Task to carry out: Please write out only the lines from the line with "دانلود رایگان مقاله انگلیسی (367, 1330)" to the line with "Contact (964, 58)", inclusive, exactly as they stand below, without the pictures.

Data under study:
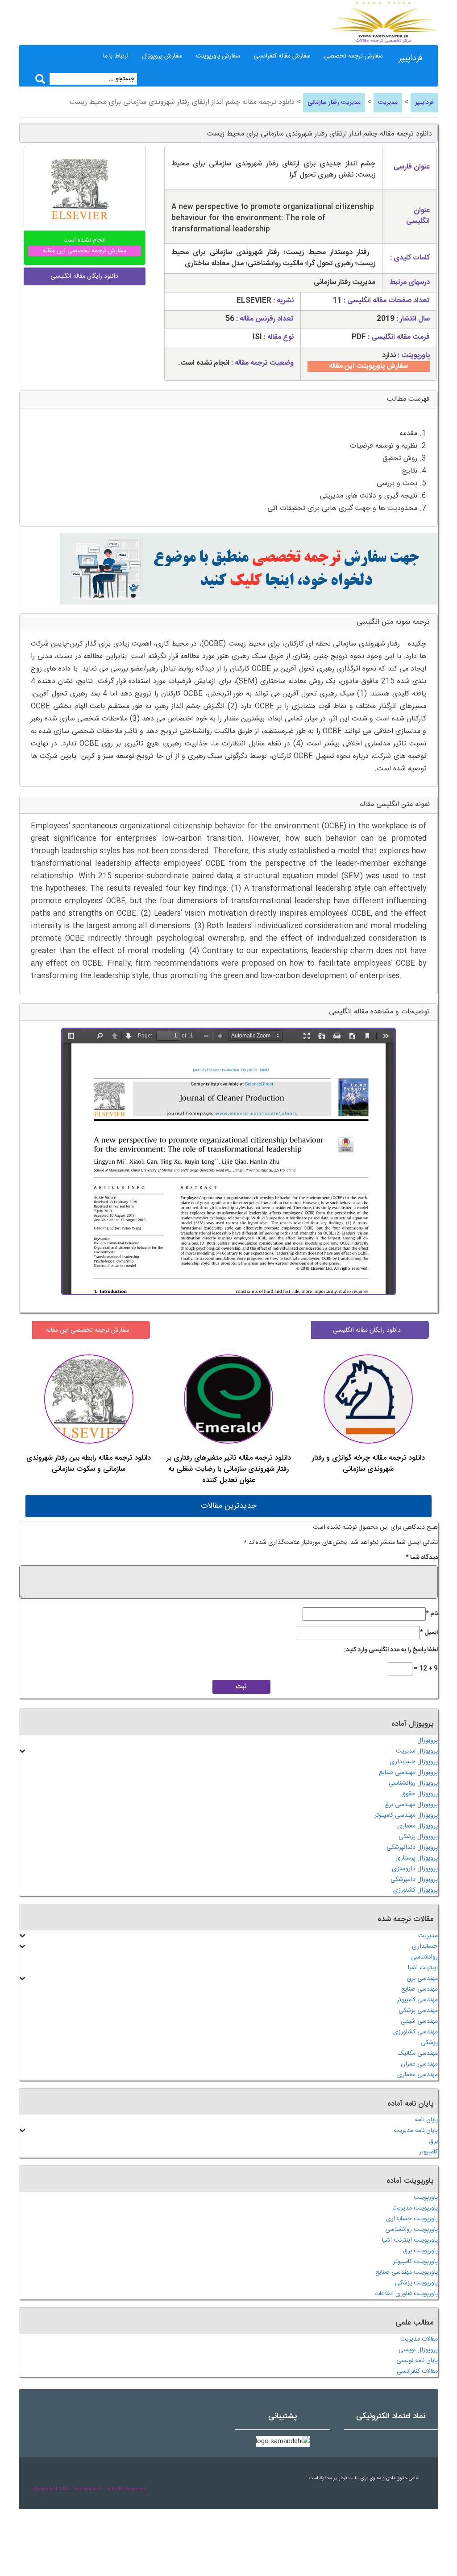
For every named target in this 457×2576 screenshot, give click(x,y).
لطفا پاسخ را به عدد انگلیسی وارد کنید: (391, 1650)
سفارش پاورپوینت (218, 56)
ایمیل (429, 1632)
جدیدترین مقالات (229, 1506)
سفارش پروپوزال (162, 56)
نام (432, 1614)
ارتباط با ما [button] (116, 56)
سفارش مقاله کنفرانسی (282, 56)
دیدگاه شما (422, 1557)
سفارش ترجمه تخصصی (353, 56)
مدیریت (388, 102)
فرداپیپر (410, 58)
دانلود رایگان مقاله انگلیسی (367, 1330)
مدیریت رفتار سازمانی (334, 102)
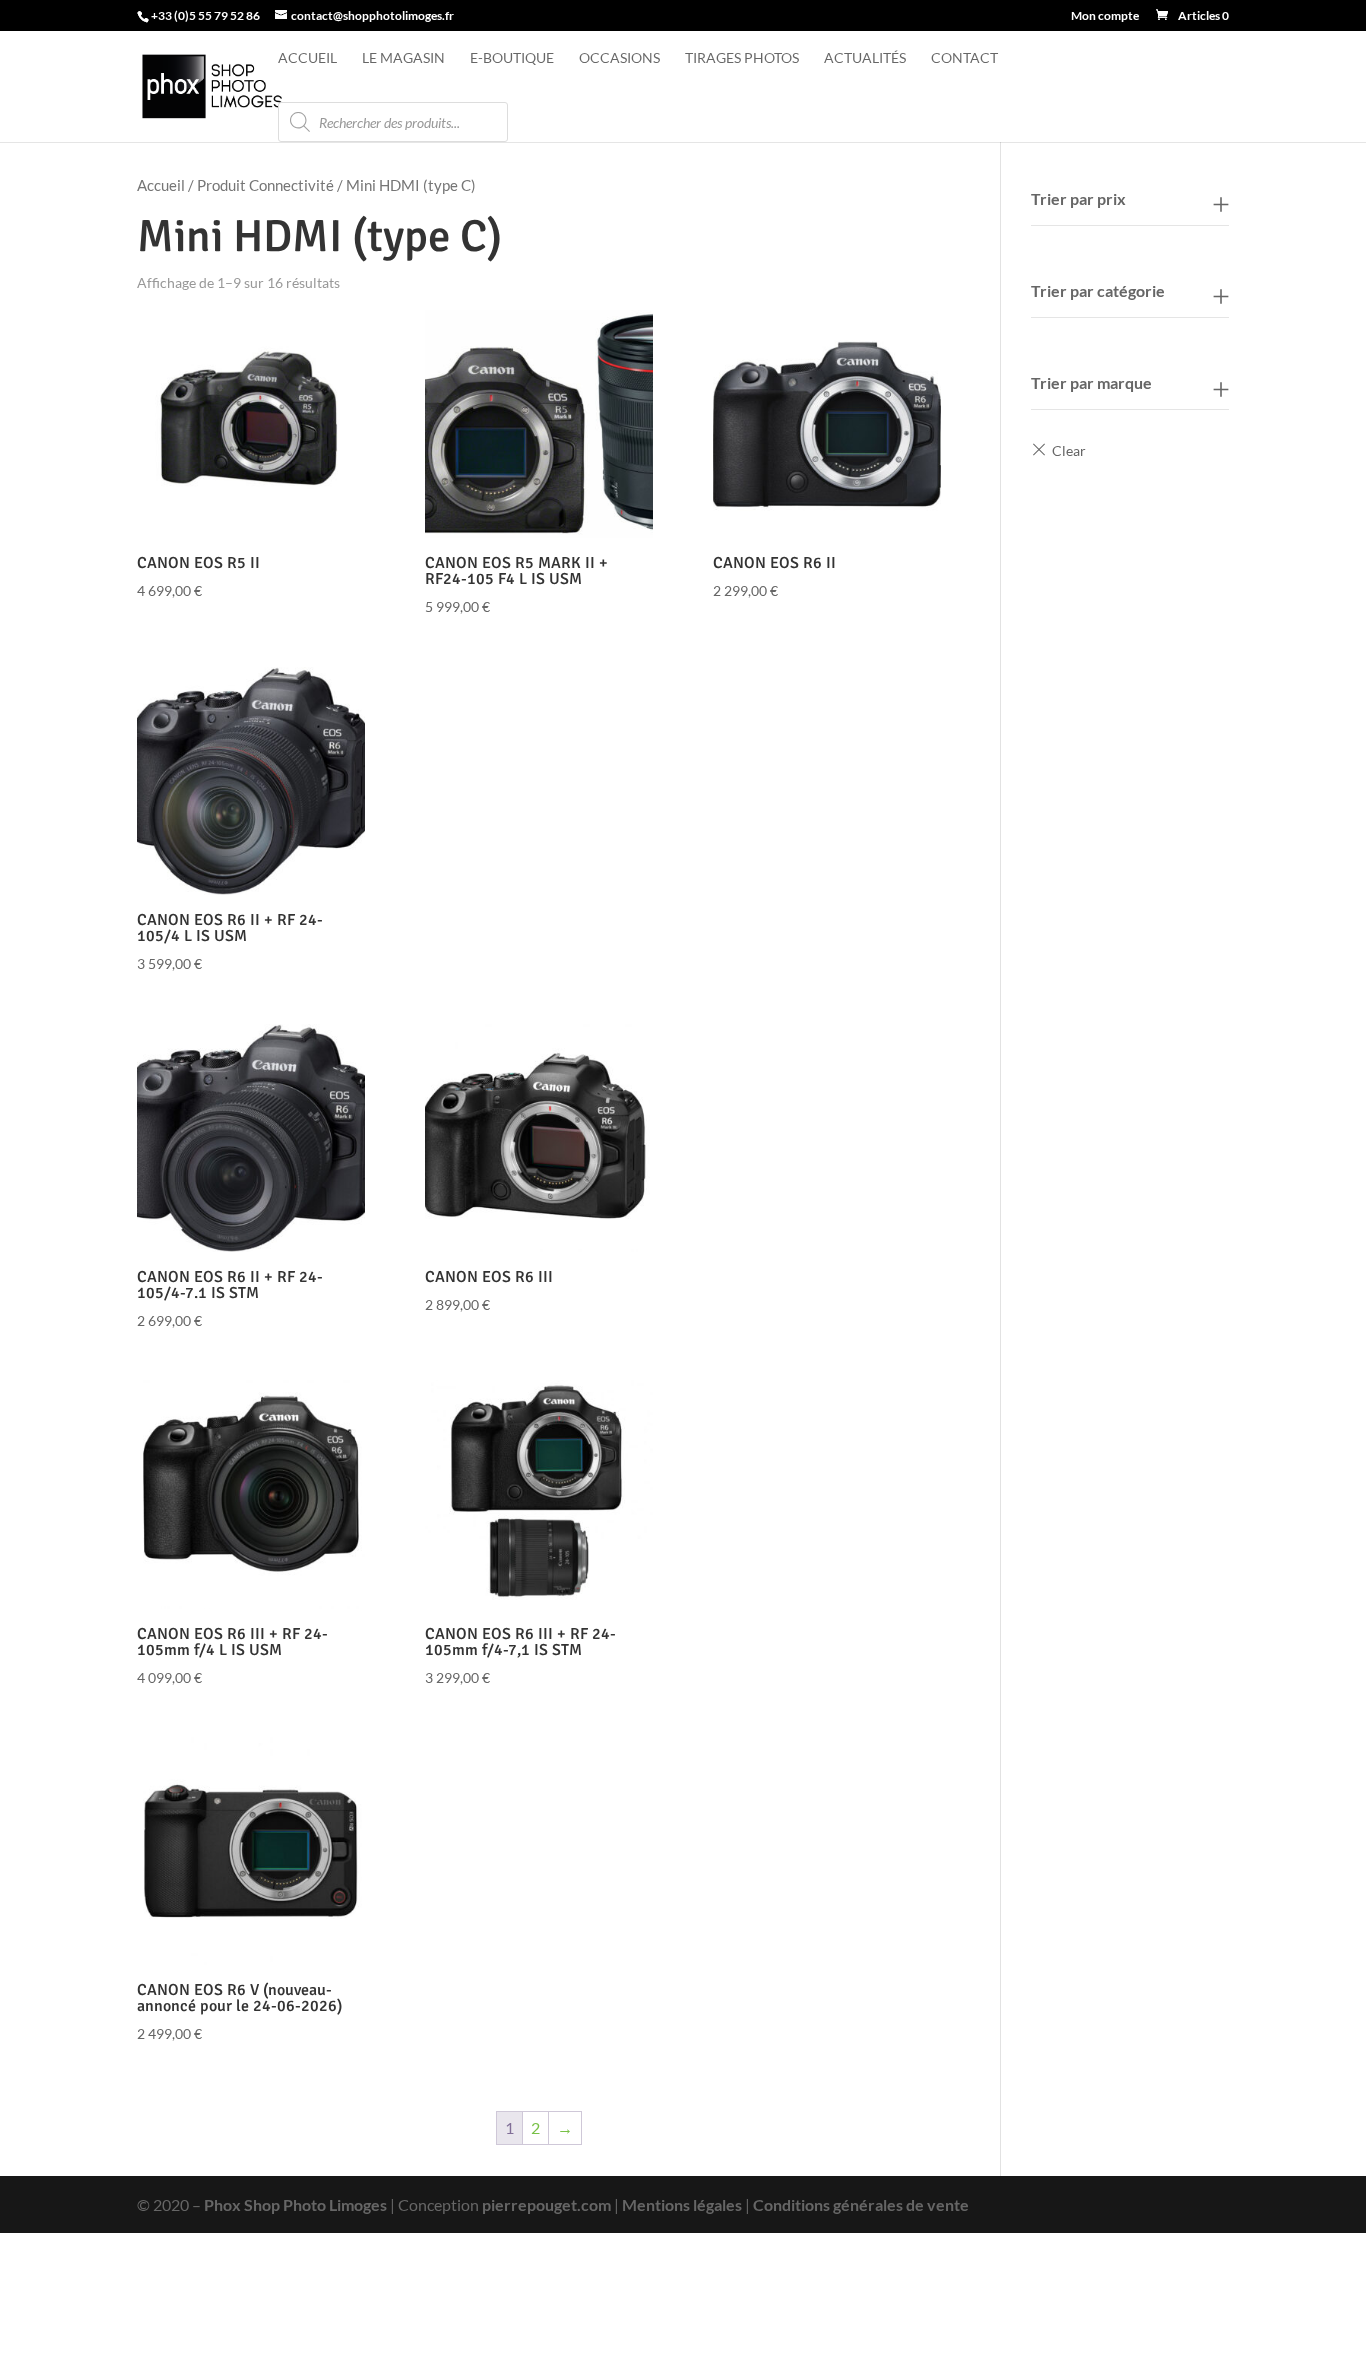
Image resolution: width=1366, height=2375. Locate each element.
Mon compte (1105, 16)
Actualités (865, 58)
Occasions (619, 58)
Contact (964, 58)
---
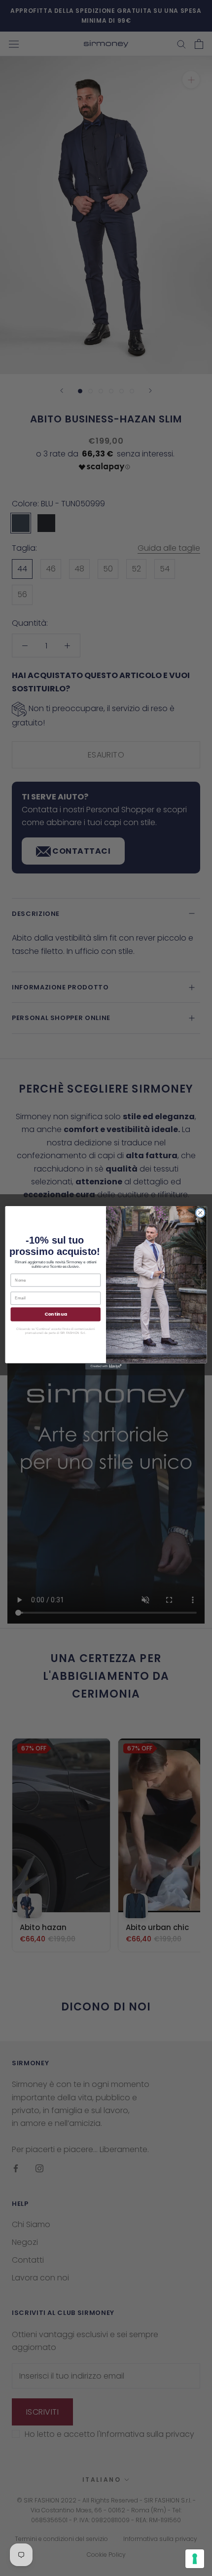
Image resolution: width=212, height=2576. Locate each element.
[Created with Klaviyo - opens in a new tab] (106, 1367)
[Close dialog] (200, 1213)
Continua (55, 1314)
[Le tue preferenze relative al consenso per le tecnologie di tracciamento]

Solution below:
دانلود رایگان مقاله انگلیسی (367, 1330)
مدیریت رفتار سازمانی (334, 102)
Image resolution: width=1366, height=2375. Locate each element.
Mon compte (1105, 16)
Actualités (865, 58)
Occasions (619, 58)
Contact (964, 58)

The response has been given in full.